- Opening Delimiter -

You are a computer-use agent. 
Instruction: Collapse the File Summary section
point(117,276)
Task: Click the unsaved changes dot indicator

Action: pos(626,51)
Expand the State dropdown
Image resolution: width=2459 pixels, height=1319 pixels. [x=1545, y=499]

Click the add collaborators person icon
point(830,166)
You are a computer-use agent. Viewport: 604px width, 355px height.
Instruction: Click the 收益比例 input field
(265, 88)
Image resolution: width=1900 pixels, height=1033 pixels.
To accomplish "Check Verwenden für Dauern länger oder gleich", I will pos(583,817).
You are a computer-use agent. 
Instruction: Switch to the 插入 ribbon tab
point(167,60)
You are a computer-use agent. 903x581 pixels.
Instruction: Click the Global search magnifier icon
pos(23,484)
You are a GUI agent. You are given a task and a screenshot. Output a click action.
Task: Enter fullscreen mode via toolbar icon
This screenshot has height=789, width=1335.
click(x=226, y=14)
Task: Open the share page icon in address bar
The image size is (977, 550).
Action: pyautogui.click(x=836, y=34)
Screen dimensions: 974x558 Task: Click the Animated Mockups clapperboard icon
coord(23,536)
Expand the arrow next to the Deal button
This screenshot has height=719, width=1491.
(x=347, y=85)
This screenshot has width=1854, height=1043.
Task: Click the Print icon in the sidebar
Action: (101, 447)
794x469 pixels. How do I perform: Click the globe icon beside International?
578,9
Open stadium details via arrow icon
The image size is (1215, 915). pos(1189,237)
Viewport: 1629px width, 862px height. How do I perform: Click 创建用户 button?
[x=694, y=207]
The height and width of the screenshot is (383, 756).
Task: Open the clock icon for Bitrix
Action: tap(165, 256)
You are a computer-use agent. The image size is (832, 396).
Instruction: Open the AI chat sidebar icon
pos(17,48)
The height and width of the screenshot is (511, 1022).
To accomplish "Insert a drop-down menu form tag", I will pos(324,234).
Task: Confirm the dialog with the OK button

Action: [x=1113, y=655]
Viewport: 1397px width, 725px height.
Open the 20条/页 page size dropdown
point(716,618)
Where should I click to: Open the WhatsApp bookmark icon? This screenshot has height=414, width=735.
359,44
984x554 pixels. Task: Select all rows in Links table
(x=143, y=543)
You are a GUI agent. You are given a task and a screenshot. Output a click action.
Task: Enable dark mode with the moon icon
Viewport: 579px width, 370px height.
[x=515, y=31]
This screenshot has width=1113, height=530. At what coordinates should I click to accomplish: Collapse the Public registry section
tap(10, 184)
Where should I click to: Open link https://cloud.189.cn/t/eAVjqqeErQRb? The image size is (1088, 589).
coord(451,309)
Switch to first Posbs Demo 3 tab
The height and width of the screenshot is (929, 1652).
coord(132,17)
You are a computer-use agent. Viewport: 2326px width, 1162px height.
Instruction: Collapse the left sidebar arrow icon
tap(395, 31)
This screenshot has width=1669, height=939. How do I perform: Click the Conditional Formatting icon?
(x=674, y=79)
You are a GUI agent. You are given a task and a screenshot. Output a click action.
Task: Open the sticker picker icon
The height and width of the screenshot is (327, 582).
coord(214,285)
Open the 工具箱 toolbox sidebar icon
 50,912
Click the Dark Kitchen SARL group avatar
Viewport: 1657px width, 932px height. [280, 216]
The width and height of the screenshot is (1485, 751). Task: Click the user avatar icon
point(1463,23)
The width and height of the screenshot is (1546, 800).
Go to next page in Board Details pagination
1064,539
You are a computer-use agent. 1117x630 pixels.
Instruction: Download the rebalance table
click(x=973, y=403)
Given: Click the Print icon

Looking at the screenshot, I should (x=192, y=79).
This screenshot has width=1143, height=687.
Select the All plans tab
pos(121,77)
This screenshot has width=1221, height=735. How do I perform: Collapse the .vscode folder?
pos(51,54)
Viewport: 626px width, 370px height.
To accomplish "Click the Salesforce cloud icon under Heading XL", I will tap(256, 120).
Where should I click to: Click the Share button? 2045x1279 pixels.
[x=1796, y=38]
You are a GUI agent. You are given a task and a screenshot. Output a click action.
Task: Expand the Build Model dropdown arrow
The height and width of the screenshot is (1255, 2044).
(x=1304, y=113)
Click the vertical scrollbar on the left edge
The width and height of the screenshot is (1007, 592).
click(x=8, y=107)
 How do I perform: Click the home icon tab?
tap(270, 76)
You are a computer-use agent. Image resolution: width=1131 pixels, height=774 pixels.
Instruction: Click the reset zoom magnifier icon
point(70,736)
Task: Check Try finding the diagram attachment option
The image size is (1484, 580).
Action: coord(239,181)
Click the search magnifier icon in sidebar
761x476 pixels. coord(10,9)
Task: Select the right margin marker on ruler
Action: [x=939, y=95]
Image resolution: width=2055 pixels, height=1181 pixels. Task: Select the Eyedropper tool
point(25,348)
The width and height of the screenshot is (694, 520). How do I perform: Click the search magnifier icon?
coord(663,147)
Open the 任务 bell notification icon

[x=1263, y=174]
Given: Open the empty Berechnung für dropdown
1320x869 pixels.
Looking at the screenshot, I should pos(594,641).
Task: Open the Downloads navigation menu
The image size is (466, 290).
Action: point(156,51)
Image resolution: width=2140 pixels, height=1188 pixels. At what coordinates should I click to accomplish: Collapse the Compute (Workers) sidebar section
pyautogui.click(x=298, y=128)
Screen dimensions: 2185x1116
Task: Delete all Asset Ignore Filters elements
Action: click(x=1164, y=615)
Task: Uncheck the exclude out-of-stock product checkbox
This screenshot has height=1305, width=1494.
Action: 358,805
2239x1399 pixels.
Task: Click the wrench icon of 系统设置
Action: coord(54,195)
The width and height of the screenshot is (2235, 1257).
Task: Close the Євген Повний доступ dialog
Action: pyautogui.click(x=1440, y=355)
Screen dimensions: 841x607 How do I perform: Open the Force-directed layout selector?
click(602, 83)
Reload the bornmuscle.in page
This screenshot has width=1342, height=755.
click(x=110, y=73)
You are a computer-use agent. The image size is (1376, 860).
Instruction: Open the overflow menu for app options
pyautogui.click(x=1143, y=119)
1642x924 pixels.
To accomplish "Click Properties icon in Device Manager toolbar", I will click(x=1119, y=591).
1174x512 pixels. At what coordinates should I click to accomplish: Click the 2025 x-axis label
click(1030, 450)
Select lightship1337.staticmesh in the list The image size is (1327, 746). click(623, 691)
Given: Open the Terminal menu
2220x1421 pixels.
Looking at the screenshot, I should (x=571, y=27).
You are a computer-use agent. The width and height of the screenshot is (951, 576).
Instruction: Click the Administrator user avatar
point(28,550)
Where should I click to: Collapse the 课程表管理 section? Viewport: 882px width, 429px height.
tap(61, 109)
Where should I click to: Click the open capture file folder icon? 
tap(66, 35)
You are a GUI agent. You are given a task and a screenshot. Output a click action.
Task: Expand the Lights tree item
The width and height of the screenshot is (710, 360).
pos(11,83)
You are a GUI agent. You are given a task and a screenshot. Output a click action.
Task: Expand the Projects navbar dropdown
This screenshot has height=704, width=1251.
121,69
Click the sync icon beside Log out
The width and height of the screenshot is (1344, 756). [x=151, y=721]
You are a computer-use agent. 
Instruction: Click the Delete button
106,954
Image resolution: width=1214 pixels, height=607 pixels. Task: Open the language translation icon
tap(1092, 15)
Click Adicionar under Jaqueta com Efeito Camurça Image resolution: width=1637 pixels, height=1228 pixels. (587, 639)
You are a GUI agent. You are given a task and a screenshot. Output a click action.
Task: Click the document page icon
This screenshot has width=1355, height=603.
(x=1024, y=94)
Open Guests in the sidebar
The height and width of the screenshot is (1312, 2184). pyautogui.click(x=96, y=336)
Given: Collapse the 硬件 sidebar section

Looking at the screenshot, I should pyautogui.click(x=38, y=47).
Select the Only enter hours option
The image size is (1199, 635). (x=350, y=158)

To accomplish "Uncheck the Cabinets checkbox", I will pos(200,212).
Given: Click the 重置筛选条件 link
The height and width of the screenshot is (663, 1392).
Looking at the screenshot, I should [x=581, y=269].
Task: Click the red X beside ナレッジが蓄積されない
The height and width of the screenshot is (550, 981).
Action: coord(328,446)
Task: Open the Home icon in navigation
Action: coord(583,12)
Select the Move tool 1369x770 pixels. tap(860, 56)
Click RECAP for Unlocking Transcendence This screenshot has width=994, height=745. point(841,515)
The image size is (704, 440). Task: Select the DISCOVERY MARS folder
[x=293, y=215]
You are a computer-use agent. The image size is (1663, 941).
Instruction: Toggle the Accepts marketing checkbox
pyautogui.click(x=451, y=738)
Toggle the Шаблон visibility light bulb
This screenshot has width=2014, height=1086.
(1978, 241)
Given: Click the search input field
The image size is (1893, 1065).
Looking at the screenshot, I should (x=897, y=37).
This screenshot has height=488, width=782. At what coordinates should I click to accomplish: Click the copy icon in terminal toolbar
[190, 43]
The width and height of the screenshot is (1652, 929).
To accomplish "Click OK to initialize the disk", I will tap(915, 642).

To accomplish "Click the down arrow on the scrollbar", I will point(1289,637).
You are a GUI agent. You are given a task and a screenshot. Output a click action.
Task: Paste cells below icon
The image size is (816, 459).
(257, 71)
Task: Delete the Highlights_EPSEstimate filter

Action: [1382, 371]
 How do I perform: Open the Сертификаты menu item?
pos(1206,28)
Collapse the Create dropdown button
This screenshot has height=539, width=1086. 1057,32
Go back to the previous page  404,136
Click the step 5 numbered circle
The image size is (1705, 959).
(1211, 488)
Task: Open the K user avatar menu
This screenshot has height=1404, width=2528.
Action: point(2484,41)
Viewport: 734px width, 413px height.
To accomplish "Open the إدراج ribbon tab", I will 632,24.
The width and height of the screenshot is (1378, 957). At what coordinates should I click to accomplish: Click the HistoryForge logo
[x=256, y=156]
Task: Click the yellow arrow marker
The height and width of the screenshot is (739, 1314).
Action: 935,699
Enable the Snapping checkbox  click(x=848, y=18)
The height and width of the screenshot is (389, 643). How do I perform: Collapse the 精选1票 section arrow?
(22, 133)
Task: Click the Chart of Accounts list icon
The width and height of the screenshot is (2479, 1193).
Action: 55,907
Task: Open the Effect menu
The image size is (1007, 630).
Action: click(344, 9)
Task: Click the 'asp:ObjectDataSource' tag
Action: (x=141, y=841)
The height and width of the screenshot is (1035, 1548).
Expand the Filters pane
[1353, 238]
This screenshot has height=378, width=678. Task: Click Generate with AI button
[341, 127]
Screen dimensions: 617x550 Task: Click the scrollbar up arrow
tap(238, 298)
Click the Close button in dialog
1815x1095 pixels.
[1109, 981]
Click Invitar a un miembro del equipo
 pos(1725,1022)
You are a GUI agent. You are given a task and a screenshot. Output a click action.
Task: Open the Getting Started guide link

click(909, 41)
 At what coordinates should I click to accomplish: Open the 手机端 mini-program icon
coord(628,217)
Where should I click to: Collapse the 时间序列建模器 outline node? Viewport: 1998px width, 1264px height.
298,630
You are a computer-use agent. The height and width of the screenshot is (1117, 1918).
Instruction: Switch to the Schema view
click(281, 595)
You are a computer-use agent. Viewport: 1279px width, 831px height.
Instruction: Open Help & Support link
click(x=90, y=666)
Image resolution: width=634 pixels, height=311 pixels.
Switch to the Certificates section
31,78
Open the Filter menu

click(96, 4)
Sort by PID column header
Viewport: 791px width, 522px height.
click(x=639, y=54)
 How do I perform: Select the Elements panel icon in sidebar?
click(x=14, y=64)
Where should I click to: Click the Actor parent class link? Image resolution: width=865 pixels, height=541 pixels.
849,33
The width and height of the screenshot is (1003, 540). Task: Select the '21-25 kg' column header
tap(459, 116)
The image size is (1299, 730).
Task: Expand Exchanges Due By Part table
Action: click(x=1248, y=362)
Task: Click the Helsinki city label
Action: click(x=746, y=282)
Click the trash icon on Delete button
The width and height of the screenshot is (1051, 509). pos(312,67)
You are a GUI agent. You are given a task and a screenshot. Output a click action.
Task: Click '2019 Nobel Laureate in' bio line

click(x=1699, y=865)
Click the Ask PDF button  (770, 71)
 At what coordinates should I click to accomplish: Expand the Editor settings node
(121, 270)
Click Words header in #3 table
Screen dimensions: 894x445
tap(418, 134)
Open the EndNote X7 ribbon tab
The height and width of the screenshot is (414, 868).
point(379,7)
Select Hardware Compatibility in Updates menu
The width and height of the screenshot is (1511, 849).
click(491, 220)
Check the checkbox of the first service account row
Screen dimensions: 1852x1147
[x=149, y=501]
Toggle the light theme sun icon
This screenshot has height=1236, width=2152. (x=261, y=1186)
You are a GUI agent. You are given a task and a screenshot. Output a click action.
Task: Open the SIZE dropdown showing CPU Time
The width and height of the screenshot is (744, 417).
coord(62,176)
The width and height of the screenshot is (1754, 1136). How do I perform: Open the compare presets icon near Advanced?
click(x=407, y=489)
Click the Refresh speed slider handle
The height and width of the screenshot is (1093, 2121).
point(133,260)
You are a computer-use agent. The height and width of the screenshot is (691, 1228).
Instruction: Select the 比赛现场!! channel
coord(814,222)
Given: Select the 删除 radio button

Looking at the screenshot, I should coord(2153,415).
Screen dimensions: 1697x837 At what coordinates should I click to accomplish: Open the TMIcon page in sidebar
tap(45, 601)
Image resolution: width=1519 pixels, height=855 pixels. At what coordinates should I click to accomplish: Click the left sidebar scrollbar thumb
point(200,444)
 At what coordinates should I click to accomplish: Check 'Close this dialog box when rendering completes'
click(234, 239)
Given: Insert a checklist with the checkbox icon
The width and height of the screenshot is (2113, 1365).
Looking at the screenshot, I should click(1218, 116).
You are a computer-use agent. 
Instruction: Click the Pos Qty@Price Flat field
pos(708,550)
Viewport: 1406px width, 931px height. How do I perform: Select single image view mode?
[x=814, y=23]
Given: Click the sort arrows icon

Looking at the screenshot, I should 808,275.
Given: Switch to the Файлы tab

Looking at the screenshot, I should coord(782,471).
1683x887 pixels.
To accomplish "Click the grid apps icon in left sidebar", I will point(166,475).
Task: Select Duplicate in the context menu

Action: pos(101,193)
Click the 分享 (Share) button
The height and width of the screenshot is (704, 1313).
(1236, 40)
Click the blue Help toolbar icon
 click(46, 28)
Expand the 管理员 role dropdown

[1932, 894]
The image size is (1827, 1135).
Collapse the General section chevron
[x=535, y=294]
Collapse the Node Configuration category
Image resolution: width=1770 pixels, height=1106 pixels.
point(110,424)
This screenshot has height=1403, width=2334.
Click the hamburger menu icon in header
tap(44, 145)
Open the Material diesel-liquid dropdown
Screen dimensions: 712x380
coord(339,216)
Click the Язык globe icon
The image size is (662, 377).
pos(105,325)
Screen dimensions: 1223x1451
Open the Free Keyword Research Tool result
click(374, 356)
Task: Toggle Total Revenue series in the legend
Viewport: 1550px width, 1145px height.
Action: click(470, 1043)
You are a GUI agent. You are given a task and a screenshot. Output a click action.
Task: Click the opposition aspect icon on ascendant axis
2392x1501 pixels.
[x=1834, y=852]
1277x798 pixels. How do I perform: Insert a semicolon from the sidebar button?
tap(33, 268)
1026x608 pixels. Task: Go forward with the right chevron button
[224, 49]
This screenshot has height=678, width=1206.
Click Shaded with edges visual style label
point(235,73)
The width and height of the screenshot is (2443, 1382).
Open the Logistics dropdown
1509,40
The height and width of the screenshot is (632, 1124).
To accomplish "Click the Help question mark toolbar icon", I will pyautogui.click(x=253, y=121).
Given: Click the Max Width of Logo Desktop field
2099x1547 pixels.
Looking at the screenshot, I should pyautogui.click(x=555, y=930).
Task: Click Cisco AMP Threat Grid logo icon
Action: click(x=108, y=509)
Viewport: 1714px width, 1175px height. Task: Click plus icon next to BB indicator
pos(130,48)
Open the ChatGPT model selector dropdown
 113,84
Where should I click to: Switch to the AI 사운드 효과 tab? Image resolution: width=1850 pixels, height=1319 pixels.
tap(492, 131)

- Closing Delimiter -

TASK TO COMPLETE:
Only lines containing "Uncheck" belong in the answer; copy every such line from the records.

RESPONSE BELOW:
Task: Uncheck the exclude out-of-stock product checkbox
To accomplish "Uncheck the Cabinets checkbox", I will pos(200,212).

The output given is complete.